Yukarıda bahsettiğim ifadeler hepimizin aşina olduğu cümleler. Her maç sonu programlarında, sosyal medyada sıklıkla gördüğümüz, duyduğumuz en acısı da alıştığımız söylemler maalesef. Ancak belirttiğim gibi bu olay sonrasında hakem eleştirilse de bu tip ifadeler kullanılmadı. Bu da bize şunu gösteriyor ki esas olan yaşananlar veya olaylar değil onlara verdiğimiz tepkiler. Zannediyoruz ki Avrupa’da hiç fahiş hakem hatası yaşanmıyor, bir futbolcu veya teknik adam mesnetsiz ifadeler kullanmıyor. Bütün bunlar elbette her yerde olduğu gibi futbolun zirvesi Avrupa’da da yaşanıyor. Peki onlar neye nasıl tepki veriyor, biz nelere nasıl tepki veriyoruz?
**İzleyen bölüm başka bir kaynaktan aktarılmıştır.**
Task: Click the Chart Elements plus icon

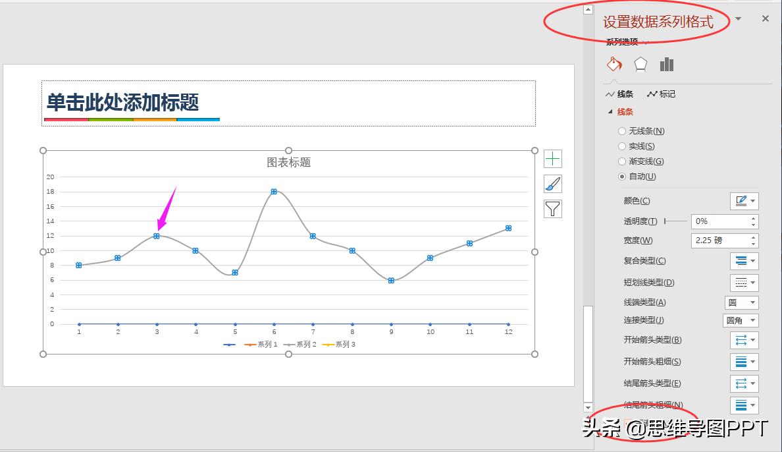Action: point(553,158)
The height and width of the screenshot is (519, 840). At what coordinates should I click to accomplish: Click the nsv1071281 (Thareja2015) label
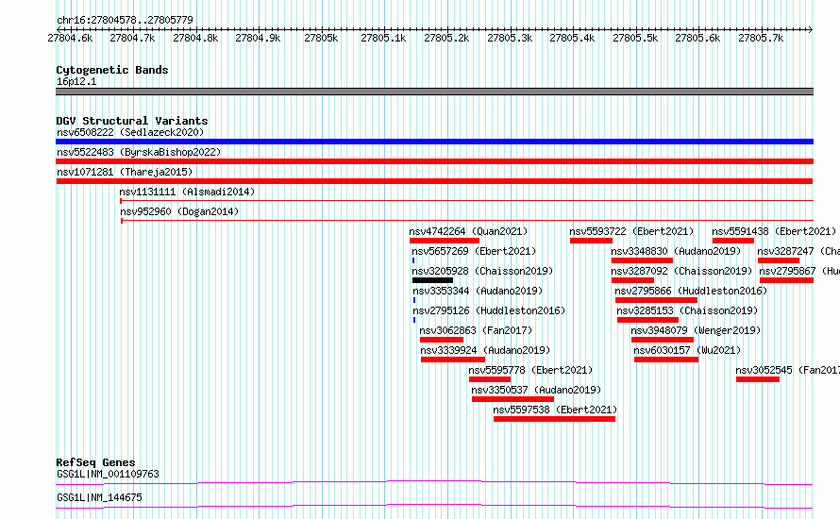pos(125,172)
Biz Beşiktaş’ın şampiyon olmasını istediği için kariyeri boyunca her zaman Beşiktaş’a zorluk yaşatan, Beşiktaş efsanesi Rıza Çalımbay’ı profesyonel olmamak ile suçluyoruz.
Biz hem Fenerbahçe hem de Galatasaray’a nazaran, şampiyonluk yarışında Beşiktaş’a daha büyük yara açmış Alanyaspor’u ve onun hocası Çağdaş Atan’ı Beşiktaş’a karşı yatmak(!) ile suçluyoruz.
Biz Galatasaray alt yapısından çıkmış ve yıllarca Galatasaray forması giymiş bir futbolcunun Galatasaray’ı şampiyon görmek istemesini şaibeli buluyoruz.
Biz hocası geçmişte Galatasaray’da oynadığı için Hatayspor’un Galatasaray karşısında yatacağını(!) düşünüyoruz.
Biz sezon boyu takımı için çabalamış bir kalecinin kalesine gelen bir şutta elini çekeceğini forvetin de boş kaleye topu bilerek atmadığını düşünüyoruz. Şike yapan takımın neden rakibin boş kalesine topu götürecek kadar organize bir atak yaptığını sorgulamıyoruz.
Burada bahsettiğim şeyler sosyal medyada fanatik hesapların konuştuğu konular değil. Keşke öyle olsa, o zaman hiç birimiz dikkate almayız. Ancak bunları televizyonlardan, köşe yazılarından ve hatta kulüp yöneticilerinden duyuyoruz. İşin acı tarafı bu. Guardiola örneğini tekrar düşünelim, aynı olay hatta benzer bir olay ülkemizde yaşansaydı biz bu olaya nasıl yaklaşırdık?
Olaylar ve durumlar bize bir bölgenin veya organizasyonun kalitesi hakkında hiçbir fikir vermeyebilir. Dünyanın herhangi bir bölgesinde hakem çok net bir penaltıyı es geçebilir. Maçtan sonra televizyon programlarında konuşanlar ve gazetelerde yazılanlar ise bize o organizasyonun kalitesi hakkında net bir fikir verir.